I tried to meet Dahlia the next morning in school to tell her about what has been going on, but she wasn’t in the library. She must have ditched the first two periods. She was in the third period wearing a dress and she did her makeup, even bright red lipstick. It was definitely a new look for her, but she looked really nice. We talked at lunch about what she had been up to lately, and then she gave me a ride home from school. We listened to the radio on low and chatted when she pulled her cat-eye sunglasses out of the compartment and put them on. I was in shock, could she have been the one that ran over Lola? We got to my house really fast and I hopped out of her car and when she pulled out of my driveway I noticed the small dent in her driver’s door.

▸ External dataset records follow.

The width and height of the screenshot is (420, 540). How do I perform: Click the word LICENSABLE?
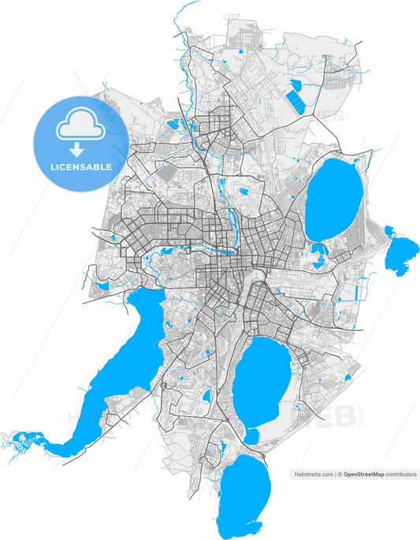click(x=80, y=167)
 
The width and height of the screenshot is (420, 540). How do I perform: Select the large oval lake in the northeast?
click(x=333, y=199)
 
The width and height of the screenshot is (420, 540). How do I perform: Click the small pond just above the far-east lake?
click(x=389, y=231)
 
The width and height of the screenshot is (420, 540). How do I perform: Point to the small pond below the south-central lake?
click(x=251, y=435)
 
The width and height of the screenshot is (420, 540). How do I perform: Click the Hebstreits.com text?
click(x=313, y=475)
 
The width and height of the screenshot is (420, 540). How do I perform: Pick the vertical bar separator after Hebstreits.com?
click(x=335, y=475)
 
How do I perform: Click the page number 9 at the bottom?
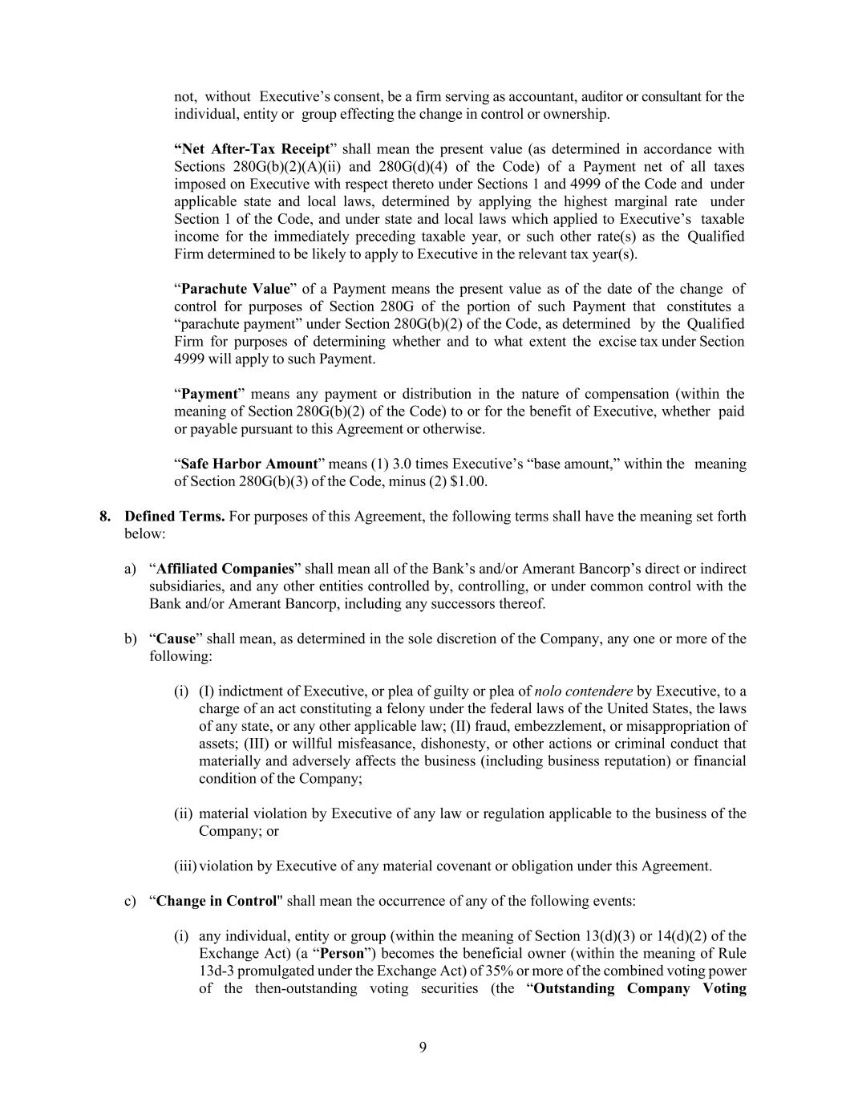pyautogui.click(x=423, y=1047)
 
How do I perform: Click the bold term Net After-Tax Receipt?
pyautogui.click(x=252, y=149)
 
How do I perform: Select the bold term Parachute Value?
pyautogui.click(x=236, y=289)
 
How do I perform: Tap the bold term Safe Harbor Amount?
pyautogui.click(x=249, y=464)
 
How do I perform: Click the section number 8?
pyautogui.click(x=105, y=516)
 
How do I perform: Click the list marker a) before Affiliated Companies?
pyautogui.click(x=130, y=569)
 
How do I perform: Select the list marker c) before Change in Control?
pyautogui.click(x=130, y=900)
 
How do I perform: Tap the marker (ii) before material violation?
pyautogui.click(x=184, y=813)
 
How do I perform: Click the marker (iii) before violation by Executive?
pyautogui.click(x=185, y=866)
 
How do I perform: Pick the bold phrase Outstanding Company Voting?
pyautogui.click(x=640, y=988)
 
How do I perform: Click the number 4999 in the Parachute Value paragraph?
pyautogui.click(x=189, y=359)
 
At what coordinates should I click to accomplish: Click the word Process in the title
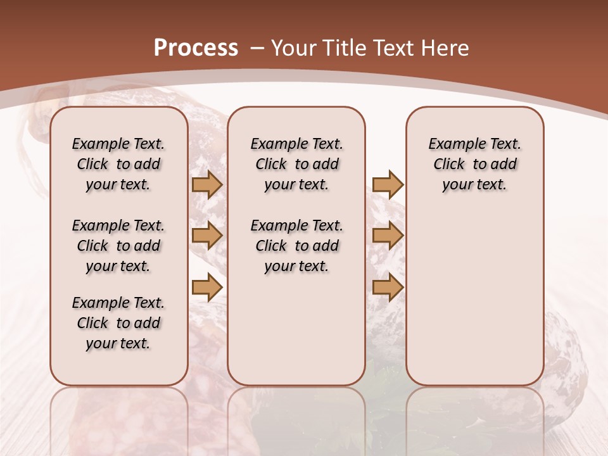(196, 48)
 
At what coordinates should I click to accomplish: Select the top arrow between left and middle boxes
(206, 184)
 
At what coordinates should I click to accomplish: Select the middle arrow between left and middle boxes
(206, 236)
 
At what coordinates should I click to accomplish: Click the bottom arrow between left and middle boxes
(206, 288)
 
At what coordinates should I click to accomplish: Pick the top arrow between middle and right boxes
(388, 184)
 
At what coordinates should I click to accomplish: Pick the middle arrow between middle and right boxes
(388, 236)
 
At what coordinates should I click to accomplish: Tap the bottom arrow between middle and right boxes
(388, 288)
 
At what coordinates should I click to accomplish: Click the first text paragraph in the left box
(118, 164)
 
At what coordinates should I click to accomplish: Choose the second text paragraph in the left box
(118, 246)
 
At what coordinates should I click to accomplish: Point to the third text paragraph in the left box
(118, 323)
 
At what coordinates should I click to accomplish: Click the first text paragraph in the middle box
(296, 164)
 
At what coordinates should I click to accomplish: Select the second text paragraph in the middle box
(296, 246)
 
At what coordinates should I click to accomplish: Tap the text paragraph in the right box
(474, 164)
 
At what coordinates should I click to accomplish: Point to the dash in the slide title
(257, 48)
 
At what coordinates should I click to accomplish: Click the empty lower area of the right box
(474, 298)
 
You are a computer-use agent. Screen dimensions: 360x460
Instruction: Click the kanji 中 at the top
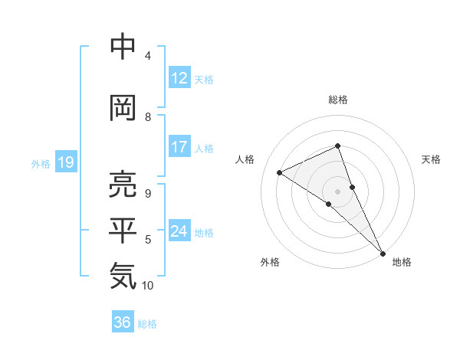(x=123, y=47)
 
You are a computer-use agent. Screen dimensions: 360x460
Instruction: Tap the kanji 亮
(x=123, y=185)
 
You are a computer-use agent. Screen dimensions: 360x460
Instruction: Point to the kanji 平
(x=123, y=231)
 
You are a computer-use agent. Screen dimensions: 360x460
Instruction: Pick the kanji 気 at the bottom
(x=123, y=277)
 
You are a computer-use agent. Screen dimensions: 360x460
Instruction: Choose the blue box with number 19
(x=65, y=162)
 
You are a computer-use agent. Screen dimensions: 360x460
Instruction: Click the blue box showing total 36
(x=122, y=322)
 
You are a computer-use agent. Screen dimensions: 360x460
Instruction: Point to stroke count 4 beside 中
(x=148, y=55)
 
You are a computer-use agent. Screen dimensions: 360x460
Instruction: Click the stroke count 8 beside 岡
(x=148, y=116)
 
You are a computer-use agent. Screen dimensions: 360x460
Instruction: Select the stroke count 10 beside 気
(x=148, y=286)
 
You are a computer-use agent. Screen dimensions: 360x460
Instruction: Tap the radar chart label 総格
(x=338, y=100)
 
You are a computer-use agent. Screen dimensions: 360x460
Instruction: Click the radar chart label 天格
(x=431, y=159)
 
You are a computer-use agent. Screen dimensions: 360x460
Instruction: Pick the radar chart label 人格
(x=245, y=159)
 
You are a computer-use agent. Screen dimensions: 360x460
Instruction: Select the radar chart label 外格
(x=270, y=262)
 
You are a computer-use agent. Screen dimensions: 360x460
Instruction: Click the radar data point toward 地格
(x=383, y=252)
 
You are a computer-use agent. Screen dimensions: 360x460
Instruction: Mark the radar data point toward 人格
(x=279, y=172)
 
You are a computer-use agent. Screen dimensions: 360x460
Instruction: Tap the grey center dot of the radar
(x=337, y=191)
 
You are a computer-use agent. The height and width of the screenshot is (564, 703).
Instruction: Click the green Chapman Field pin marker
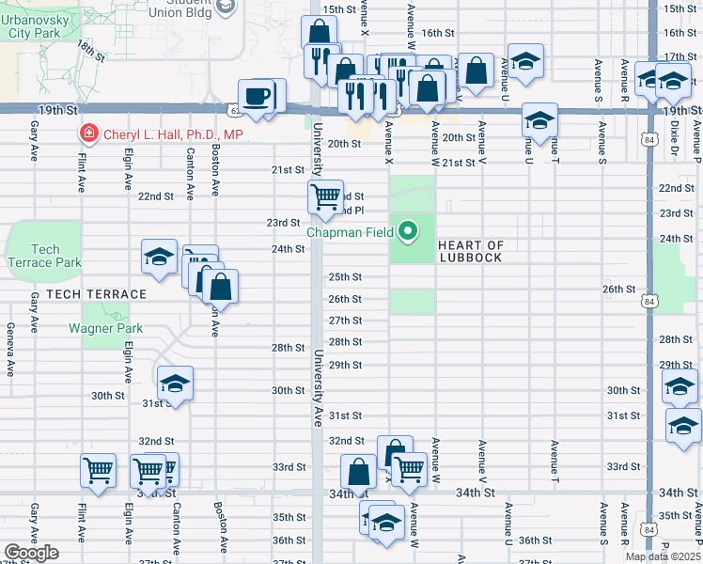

There was no doubt in my mind now that Dahlia was the one that ran over Lola on our walk that horrible day. I can’t believe she fled the scene like that and didn’t even check to see if we were okay. I didn’t go to school for several days after this realization. I couldn’t face her. I asked myself, “ How could you get so close to Lola’s killer? What do I do? Do I tell her I know? Do I turn her into the police?”

I think about this the whole night and the next day when I return to school, the air is cooler. It’s the middle of September. I go into the library and Dahlia is already there. I grab her by the arm and lead her to where no one can hear us and I ask, “Were you the one that ran over Lola?”

She looks down and quietly answers, “This is not how I wanted you to find out. It was an accident. I was new in town and I didn't know the roads that well and I looked down for half a second. I was scared of getting into trouble so I ran.”